Activists against a Culloden Battlefield housing development vowed to stage a protest when they deliver a 72,000 signature petition at Highland Council next week.
The demonstration is timed to take place during Tuesday’s meeting of the south planning committee, which is considering the proposals for a second time after turning them down in 2014.
It is the latest chapter in what is already a lengthy and bitter planning wrangle involving the local authority, the developers, the owner and activists.
The Group to Stop the Development at Culloden maintain that the development is actually on the site of the last pitched battle fought on mainland Britain.
That claim is disputed by the developer Kirkwood Homes and the owner David Sutherland, the former head of Tulloch Homes, who say it cannot be seen from the battlefield.

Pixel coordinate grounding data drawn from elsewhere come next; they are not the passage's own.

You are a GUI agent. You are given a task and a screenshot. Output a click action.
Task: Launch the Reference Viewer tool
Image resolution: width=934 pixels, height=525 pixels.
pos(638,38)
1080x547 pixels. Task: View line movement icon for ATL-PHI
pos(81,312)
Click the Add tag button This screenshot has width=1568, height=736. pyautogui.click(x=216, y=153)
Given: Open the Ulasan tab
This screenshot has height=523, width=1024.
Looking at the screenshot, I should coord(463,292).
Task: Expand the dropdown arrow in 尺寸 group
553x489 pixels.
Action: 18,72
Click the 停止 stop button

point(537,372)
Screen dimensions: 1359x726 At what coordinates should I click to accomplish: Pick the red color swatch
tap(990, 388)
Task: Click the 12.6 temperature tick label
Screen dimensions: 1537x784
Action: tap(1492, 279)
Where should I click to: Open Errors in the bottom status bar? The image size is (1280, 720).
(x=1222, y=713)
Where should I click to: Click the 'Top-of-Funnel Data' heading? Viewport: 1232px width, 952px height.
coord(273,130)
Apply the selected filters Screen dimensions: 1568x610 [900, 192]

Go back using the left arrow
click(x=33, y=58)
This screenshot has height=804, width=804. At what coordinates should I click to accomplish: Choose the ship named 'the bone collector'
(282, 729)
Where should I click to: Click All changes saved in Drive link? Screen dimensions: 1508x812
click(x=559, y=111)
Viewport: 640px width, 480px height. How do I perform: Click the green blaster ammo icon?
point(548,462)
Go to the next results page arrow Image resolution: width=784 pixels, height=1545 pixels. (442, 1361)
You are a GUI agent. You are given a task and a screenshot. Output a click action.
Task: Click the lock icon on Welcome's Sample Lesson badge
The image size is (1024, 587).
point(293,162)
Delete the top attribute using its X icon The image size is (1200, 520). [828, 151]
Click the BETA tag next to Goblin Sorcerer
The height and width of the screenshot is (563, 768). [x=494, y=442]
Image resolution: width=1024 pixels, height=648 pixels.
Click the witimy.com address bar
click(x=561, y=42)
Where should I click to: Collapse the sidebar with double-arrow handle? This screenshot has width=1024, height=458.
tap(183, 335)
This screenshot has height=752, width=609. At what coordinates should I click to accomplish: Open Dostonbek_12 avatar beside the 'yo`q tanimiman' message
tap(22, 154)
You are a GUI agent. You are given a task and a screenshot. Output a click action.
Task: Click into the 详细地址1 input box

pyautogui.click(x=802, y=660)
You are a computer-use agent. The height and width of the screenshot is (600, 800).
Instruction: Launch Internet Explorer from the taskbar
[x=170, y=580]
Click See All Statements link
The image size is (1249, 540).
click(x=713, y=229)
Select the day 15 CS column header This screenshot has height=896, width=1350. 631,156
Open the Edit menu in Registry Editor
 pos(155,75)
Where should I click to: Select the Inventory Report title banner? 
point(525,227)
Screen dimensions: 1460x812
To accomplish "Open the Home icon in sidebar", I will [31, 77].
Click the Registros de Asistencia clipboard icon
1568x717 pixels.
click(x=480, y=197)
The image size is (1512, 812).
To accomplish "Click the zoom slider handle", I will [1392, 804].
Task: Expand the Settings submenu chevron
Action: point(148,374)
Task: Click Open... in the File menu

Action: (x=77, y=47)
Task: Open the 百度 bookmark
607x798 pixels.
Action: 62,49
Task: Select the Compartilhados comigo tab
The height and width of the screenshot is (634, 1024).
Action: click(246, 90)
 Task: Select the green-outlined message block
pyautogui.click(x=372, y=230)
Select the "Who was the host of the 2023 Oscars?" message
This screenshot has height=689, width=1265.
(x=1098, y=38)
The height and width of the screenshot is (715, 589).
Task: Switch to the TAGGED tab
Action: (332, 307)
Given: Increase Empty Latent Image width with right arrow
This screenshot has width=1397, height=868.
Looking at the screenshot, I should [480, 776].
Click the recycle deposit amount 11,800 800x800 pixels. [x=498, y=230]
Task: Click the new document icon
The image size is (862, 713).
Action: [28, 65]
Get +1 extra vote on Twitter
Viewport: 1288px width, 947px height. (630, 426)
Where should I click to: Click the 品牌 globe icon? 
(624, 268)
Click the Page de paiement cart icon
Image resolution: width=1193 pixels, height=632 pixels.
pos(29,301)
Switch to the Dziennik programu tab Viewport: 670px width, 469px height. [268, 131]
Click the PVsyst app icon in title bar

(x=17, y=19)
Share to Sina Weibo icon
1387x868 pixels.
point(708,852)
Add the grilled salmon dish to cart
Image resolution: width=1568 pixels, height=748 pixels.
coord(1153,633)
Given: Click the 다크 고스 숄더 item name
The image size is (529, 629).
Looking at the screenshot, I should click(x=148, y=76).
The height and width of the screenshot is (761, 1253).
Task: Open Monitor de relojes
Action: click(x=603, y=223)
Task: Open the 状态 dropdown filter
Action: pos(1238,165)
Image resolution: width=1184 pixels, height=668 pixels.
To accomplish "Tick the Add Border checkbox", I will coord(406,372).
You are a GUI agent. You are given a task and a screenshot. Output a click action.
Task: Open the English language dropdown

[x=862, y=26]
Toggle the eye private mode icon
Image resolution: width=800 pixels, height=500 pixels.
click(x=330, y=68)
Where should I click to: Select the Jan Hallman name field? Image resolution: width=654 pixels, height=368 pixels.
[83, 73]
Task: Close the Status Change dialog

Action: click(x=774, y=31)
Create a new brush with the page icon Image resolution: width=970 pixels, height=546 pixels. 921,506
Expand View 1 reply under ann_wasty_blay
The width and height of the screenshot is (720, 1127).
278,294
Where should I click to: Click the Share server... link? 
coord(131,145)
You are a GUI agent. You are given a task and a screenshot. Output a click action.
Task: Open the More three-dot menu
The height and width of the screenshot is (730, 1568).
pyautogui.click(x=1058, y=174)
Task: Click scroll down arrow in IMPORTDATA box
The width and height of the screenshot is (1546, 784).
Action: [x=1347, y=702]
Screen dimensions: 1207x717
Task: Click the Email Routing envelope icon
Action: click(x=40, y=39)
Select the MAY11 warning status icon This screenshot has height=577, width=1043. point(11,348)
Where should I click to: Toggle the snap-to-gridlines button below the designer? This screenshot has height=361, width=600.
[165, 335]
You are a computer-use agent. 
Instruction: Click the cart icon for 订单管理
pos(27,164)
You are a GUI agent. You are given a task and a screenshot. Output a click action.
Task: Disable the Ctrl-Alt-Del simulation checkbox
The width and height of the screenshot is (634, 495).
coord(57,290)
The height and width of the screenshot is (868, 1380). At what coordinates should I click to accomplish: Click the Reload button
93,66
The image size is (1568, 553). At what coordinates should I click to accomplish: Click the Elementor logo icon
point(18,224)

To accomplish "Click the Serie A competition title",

Highland councillor Ken Gowans has been a vocal opponent of the project and fought to have the application heard in public at the committee meeting.
He said: “This is not the Battle of Culloden – this is the Battle for Culloden. We must preserve the past for the future, it is a duty.
“The plans expose the vulnerability of the battlefield to development so we looked to develop a conservation area around the whole battlefield.”
Mr Gowans added: “They cannot argue that it is not part of the battlefield – we can argue that with fact.”
Kirkwood Homes did not respond to a request for comment.
Meanwhile, a prominent academic has raised concerns about the behaviour of some tourists at the battlefield since the site became the focal point of the Outlander TV series.
Tony Pollard, director of the centre for battlefield archaeology at Glasgow University, described some of the behaviour as “very disappointing”.
Online searches have revealed that a number of visitors have had their photo taken while smiling near the graves, sometimes leaning on the stones.
The most popular gravesite for many tourists is the Clan Fraser headstone as the lead character in the Outlander series was named Jamie Fraser.